La ricostruzione cinematografica pone poi un altro problema. Facendo il film oggi bisogna tener conto, inevitabilmente, di tutto quello che nel frattempo è avvenuto qui. Camus descrive gli arabi solo impersonalmente: non ce n’è uno che sia indicato con il suo nome. Perfino quello che muore sotto i colpi sparatigli da Meursault è semplicemente l’Arabo, con la lettera maiuscola. Infatti Camus ha scritto il romanzo in un preciso momento storico, e allora non c’era pietà, per gli arabi: con loro i conti si liquidavano sbrigativamente. « Voilà le raton », gridavano i francesi se ne sorprendevano uno a rubare, e spesso lo linciavano. Qui non c’è mai stato un solo francese condannato a morte per aver ucciso un arabo in una « ratonnade ». Anche per questo il personaggio del romanzo che muore sulla ghigliottina, ha un significato simbolico. Non odia la sua vittima, non la vuole uccidere, eppure gli scarica addosso quei colpi di pistola, perché inconsciamente ha paura.

Come si fa, rileggendo oggi il libro, a non vedere in quell’arabo l’immagine di un’Algeria oppressa che forse un giorno si ribellerà? E come si fa a non cogliere, nella definizione del titolo, quella particolare estraneità che un francese d’Algeria, già in quegli anni, doveva provare sia rispetto alla sua terra di nascita che rispetto alla Francia?

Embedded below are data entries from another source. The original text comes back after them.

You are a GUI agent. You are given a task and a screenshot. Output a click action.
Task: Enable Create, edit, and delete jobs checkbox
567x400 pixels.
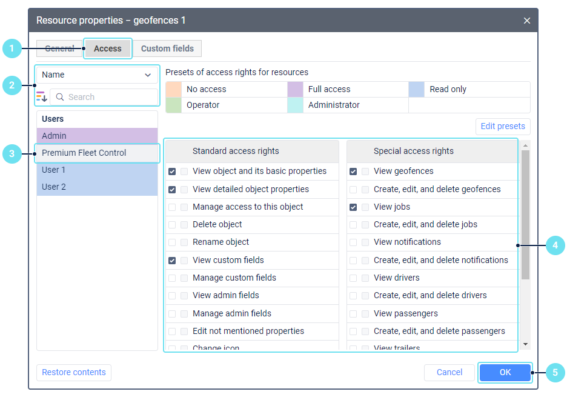[353, 225]
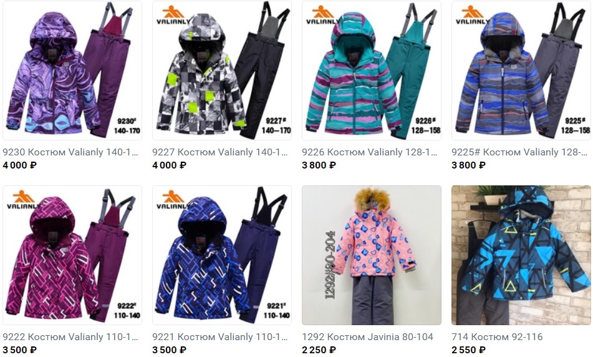Click the 9226 Костюм Valianly title link
The image size is (593, 357).
(370, 152)
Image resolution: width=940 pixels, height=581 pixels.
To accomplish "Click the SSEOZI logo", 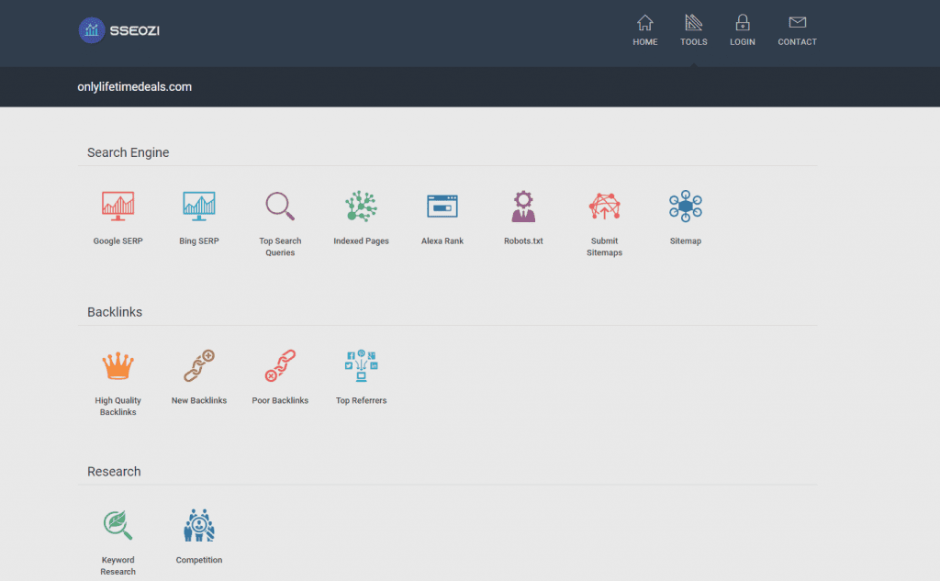I will coord(119,30).
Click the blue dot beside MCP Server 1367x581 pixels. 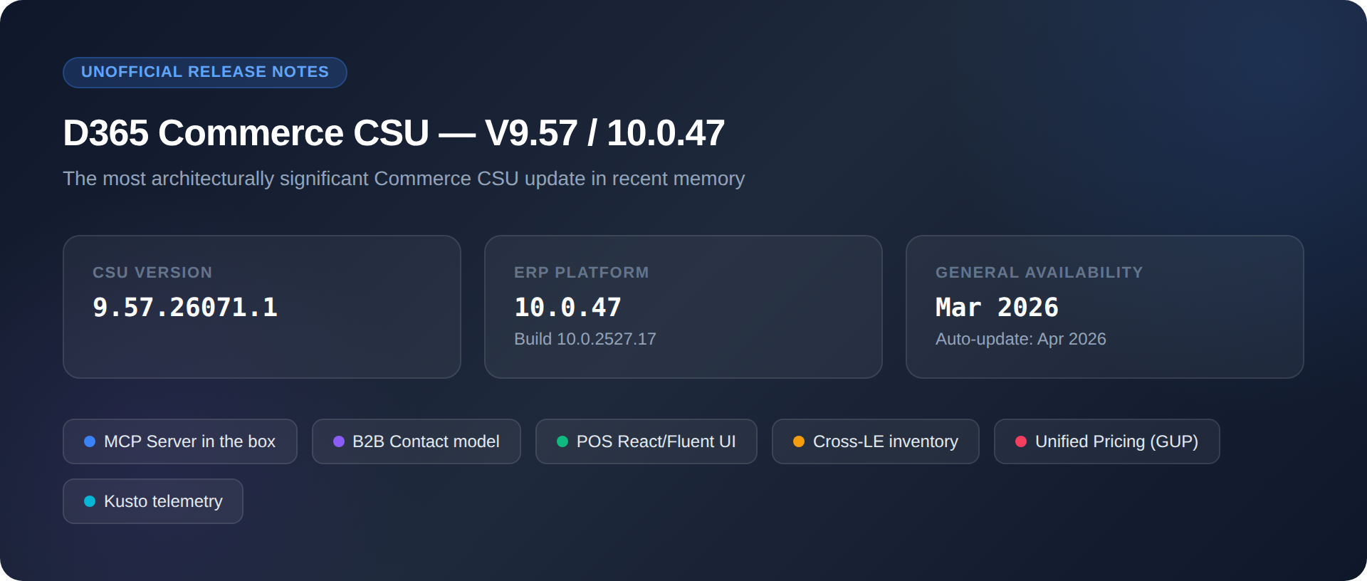(90, 441)
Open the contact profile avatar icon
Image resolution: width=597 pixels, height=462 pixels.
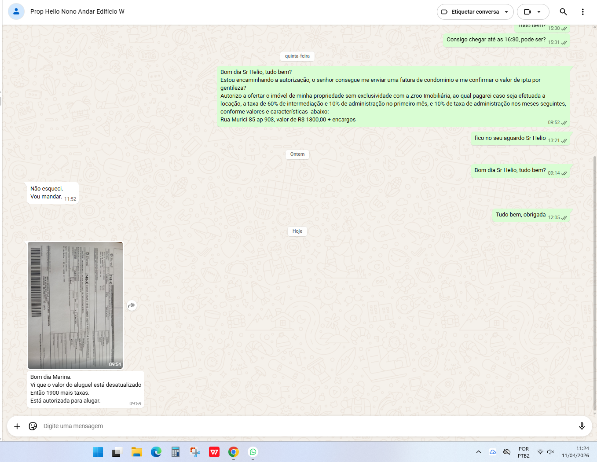pyautogui.click(x=16, y=11)
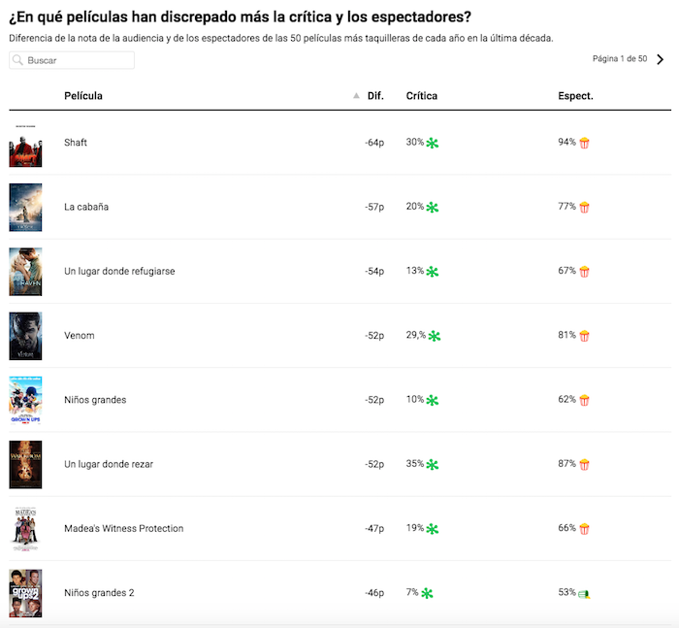
Task: Sort table by Crítica header
Action: [x=421, y=96]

Girando il film nel 1967, io mi sento obbligato a sottolineare, a portare in primo piano questa presenza silenziosa e ossessionante dell’arabo, che invece Camus si limitò ad accennare. Non posso infatti dimenticare un fatto: il film si rivolgerà a un pubblico che sa perfettamente cos’è accaduto dopo, e com’è andata a finire qui la storia.

Naturalmente non ci sono intenzioni politiche, nel film che sto facendo. Se mai, ci sono intenzioni morali. Il mio è un tentativo di spiegare, anche alla luce dei fatti successivi e con il senno di poi, se si vuole, quali erano veramente i termini umani della questione, in Algeria, fra i francesi e gli altri. Non è mica un caso, infatti, se hanno vinto gli altri.

Ma per il resto non c’è bisogno di forzare la mano a Camus. Abbiamo lavorato a lungo sulla sceneggiatura, in modo da restare il più possibile fedeli al testo. Ciò nonostante, ogni volta che sorge un problema o un dubbio, scopro che val sempre la pena di tornare direttamente alla pagina scritta da Camus: la miglior sceneggiatura, per un film sullo Straniero, resta proprio il romanzo.